(Problem to solve)
Find each line of the material below in which the word "next" occurs, and return it.

(Records for the exercise)
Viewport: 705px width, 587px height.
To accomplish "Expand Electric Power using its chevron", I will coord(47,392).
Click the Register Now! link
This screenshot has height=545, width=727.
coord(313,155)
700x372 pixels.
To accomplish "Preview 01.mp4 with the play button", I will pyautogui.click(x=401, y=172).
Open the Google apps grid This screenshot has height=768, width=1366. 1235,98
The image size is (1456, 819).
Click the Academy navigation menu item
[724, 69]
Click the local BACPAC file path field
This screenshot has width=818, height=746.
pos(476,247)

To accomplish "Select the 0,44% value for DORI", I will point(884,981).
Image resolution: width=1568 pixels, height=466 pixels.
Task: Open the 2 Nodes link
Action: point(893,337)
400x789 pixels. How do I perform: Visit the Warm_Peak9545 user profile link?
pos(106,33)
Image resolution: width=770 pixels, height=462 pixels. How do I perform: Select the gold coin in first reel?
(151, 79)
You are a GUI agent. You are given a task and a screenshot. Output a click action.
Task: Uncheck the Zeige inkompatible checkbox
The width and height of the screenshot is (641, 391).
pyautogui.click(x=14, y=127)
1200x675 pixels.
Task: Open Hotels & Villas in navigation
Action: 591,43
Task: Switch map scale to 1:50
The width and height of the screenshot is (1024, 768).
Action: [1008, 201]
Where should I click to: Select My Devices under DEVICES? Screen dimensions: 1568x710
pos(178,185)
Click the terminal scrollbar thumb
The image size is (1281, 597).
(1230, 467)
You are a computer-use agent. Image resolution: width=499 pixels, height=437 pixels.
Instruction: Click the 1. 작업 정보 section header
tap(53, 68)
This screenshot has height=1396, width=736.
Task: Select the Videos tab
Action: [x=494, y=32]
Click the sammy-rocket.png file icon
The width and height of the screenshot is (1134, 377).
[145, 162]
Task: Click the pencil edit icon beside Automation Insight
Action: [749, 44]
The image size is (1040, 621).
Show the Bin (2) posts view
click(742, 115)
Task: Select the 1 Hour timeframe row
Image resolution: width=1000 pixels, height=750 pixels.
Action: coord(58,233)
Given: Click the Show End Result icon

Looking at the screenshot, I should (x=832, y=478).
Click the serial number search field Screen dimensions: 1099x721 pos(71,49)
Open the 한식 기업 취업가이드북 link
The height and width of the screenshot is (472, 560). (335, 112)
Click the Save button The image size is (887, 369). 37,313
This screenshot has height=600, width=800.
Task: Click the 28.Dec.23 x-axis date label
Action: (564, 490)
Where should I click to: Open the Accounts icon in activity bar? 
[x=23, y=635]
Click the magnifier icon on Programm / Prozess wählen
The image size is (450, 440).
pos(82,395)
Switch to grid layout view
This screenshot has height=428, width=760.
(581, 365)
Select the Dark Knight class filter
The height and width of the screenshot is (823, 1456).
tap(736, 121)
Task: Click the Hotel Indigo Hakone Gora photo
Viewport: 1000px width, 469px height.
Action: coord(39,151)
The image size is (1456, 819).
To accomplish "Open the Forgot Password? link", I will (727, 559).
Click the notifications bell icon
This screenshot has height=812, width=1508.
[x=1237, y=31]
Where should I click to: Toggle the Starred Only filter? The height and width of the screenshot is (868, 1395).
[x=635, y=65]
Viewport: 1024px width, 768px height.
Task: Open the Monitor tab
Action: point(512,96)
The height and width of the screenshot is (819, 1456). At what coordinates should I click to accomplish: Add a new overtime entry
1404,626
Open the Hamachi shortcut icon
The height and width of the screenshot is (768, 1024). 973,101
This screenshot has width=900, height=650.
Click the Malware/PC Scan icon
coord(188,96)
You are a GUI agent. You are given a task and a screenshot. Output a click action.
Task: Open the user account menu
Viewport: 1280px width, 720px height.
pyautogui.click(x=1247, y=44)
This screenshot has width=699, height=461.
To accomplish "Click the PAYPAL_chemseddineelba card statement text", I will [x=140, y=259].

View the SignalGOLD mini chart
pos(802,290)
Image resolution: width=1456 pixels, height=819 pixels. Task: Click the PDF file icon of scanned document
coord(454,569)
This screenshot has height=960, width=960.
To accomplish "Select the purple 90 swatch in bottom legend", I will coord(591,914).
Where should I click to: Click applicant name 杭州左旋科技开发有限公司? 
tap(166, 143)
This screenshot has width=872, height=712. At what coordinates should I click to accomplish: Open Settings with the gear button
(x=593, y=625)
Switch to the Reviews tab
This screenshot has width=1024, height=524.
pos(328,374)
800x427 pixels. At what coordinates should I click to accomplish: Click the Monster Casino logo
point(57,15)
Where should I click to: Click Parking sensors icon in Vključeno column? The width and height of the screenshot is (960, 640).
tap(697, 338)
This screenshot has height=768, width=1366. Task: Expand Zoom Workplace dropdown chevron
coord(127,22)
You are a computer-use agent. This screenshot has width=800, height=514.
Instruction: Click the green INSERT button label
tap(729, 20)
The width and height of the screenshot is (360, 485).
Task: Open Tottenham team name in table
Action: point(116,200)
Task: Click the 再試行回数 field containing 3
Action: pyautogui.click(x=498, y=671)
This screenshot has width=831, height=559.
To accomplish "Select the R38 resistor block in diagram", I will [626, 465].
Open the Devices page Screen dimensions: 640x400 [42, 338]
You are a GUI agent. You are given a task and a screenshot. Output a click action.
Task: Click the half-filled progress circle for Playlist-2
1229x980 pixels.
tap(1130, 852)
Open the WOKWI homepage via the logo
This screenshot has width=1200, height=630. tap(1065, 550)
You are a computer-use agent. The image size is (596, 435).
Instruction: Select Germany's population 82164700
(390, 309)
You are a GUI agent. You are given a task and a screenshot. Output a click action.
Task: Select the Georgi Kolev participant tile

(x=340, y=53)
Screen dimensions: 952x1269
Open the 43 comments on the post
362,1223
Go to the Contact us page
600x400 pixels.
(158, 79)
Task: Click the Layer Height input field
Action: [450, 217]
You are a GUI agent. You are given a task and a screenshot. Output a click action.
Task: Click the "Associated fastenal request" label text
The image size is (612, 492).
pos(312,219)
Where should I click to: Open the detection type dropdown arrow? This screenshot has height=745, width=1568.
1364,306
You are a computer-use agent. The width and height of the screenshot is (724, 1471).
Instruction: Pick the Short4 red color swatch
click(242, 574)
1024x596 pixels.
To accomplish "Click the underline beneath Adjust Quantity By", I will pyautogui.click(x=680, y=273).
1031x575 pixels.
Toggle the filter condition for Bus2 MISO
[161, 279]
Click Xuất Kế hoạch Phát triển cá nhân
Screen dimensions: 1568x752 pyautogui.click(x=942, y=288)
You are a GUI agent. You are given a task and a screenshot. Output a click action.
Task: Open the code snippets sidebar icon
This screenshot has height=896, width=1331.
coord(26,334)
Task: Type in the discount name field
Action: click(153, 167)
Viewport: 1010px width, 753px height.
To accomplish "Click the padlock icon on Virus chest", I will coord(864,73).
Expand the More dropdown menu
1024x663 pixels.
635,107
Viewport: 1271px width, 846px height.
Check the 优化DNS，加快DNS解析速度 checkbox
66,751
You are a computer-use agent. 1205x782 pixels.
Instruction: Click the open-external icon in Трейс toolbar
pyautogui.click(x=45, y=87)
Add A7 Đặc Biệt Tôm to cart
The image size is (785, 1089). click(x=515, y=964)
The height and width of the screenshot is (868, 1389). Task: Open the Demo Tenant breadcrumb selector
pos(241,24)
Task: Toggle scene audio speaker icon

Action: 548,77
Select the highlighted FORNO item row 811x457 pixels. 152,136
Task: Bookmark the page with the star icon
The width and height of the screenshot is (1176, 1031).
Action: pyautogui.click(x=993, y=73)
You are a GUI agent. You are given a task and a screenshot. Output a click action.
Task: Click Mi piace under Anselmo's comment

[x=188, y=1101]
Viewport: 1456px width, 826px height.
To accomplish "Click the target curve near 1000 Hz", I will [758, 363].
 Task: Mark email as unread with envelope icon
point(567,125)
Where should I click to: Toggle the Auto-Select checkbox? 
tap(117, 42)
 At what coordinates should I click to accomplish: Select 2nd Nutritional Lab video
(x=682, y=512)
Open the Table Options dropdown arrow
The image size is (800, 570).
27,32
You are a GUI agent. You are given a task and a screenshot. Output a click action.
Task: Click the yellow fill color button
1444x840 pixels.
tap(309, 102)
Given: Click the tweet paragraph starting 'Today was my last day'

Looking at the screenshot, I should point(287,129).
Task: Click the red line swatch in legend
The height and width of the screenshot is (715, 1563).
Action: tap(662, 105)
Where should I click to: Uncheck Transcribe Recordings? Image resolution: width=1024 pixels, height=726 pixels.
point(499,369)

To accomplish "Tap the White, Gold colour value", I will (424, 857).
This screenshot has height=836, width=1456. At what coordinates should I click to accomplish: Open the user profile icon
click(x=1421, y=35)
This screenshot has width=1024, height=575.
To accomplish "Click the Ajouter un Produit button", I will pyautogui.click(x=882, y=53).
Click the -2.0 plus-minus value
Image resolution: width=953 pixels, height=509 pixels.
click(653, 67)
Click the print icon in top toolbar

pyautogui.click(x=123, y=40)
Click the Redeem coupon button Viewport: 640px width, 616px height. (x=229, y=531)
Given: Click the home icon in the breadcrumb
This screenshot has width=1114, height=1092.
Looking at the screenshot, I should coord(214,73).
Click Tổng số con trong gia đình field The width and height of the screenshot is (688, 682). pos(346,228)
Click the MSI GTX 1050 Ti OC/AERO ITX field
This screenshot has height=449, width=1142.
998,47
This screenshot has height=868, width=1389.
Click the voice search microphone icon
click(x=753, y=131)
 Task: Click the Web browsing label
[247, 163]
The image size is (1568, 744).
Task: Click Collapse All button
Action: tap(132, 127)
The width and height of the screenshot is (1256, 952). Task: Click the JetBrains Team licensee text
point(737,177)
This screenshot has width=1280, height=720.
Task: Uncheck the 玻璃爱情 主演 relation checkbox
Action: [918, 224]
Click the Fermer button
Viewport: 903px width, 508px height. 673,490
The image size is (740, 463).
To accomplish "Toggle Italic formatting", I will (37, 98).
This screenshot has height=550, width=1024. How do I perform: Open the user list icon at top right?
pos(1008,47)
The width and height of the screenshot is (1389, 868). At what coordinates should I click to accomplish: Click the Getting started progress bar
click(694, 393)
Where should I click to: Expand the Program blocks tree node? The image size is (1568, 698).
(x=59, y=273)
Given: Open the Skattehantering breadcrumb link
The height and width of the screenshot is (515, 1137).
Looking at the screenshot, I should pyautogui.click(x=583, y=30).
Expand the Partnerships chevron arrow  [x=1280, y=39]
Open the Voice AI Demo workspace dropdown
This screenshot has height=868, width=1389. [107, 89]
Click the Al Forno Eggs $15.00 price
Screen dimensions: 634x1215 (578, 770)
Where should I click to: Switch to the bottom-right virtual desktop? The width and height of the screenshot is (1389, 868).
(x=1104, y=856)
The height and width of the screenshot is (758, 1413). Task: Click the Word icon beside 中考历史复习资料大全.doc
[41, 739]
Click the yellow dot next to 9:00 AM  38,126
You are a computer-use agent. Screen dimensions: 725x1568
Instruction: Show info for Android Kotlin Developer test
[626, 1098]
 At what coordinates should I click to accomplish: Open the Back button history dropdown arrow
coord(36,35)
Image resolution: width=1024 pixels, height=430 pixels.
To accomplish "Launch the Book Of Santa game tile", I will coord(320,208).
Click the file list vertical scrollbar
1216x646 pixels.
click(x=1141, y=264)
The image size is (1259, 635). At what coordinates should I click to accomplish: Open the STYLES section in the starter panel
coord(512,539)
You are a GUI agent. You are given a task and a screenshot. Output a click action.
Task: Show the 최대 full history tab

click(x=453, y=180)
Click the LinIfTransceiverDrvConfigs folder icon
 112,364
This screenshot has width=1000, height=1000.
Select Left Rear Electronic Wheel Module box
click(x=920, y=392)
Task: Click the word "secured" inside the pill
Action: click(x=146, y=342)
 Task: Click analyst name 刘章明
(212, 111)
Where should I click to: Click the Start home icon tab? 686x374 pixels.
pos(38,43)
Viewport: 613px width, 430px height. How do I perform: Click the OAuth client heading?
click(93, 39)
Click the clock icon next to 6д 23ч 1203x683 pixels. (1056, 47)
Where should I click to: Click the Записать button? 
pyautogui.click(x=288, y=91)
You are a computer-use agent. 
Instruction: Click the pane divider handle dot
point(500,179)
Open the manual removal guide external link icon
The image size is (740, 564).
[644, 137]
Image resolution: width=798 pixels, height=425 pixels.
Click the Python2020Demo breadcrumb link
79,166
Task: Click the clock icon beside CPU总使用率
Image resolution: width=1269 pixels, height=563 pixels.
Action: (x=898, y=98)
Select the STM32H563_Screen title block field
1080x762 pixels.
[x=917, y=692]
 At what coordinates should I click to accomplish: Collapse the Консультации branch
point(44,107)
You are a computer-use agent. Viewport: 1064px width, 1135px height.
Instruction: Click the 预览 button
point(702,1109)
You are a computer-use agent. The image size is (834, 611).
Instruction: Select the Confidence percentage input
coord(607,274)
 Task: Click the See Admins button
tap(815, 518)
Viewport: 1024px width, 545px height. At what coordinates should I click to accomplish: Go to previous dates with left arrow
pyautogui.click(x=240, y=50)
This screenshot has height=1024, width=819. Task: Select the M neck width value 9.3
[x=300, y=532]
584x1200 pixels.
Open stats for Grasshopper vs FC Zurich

(Exercise response)
Click the yellow dot next to 9:00 AM  38,126
Click the clock icon next to 6д 23ч 1203x683 pixels. (1056, 47)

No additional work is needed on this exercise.